My formative years as a realist painter in college put me at odds with the prevailing views of the time concerning painting. Realism was thought to be dead. Anyone who pursued painting recognizable imagery was labeled a hack or worse. At best I was tolerated. At worst, ignored. Though defensive and insecure, I was undeterred in my passion for illusionism and narrative in painting. In the intervening years, the resurgence of realism, its embrace by a younger generation, and a generally more eclectic art world are wonderful developments!

Scott Ingram

My work comments on the built environment, its ephemerality, and the impact of man and his policies, politics, and polemics. For all the strength engineered into buildings, they are quite fragile, and it is this dual nature that often provides context for my work. My interest in architecture—modern architecture in particular— stems from the discipline’s attention to material, especially the move from traditional building materials like wood and brick to nontraditional materials such as glass and steel. My own work references these modern building materials, but does so by subverting them.

Monica Zeringue

In my new drawings, I use imagery from ancient Greek and Roman tales, particularly the trials of Hercules, and weave a new mythology with myself as the center. The symbols become something completely new in this context, but continue to recall goddesses, monsters, and mortals struggling for survival, power, and a place in the world. As a self-portraitist, I am tracing my struggles with identity, trying on new ones. I am a beast, a savior, a nurturer, frightened and then frightening.

Hedieh Javanshir Ilchi

My creative process revolves around my cultural experiences and observations as an Iranian immigrant. I create mixed-media paintings on Mylar that are visual essays on hybridized Iranian and American cultural identities.

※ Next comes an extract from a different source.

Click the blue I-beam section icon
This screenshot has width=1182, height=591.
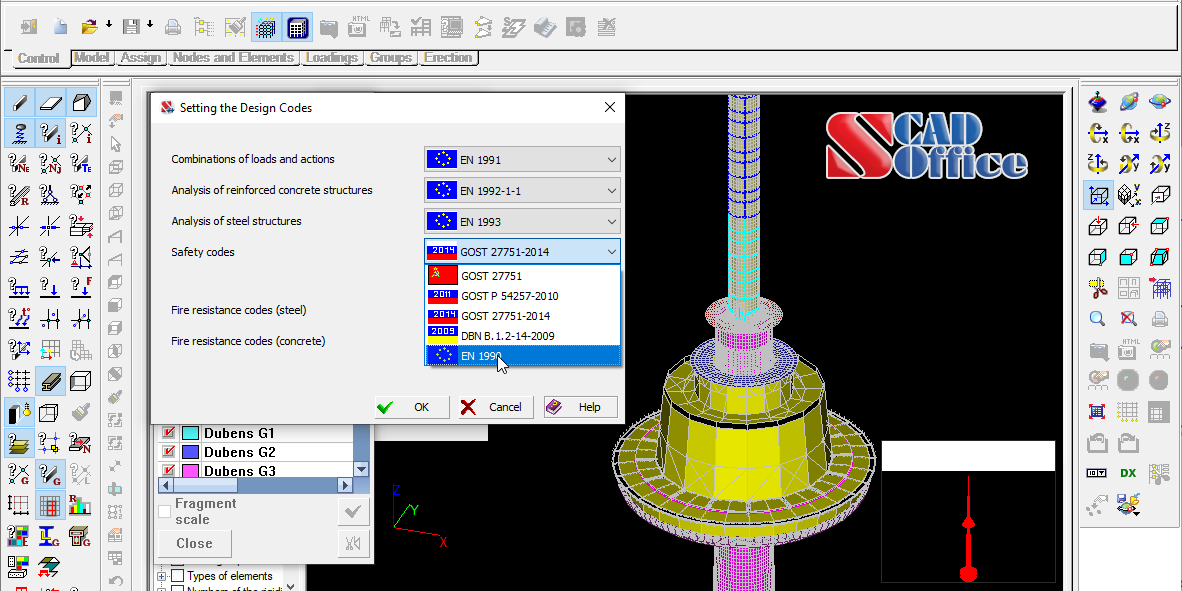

These paintings are a fusion of references to historical Persian miniature painting, contemporary Iranian social and political imagery, and the visual codes of Western abstraction.

Maysey Craddock

My gouache-on-found-paper paintings are based on photographic explorations of the ephemeral landscape: places where water meets land, where fallen trees are swallowed by their reflection, where the horizon dissolves into sky. These sculptural, stitchedtogether surfaces, with their layers of painting and drawing, are like the palimpsests I seek in the landscape: the strata of meaning and experience in a specific place.

Steven Frenkel

My inspiration comes from old pictures and stories, daydreams and fascinations. I play with the scale of things, combine what we actually see with what the mind sees, mix up night with day and now with then. I'm always looking for odd juxtapositions. Could we live shoulder to shoulder with Lilliputian societies? Could ships ply the roads and skies? Maybe birds should drive. It's idiosyncratic, but it's what I've always been about.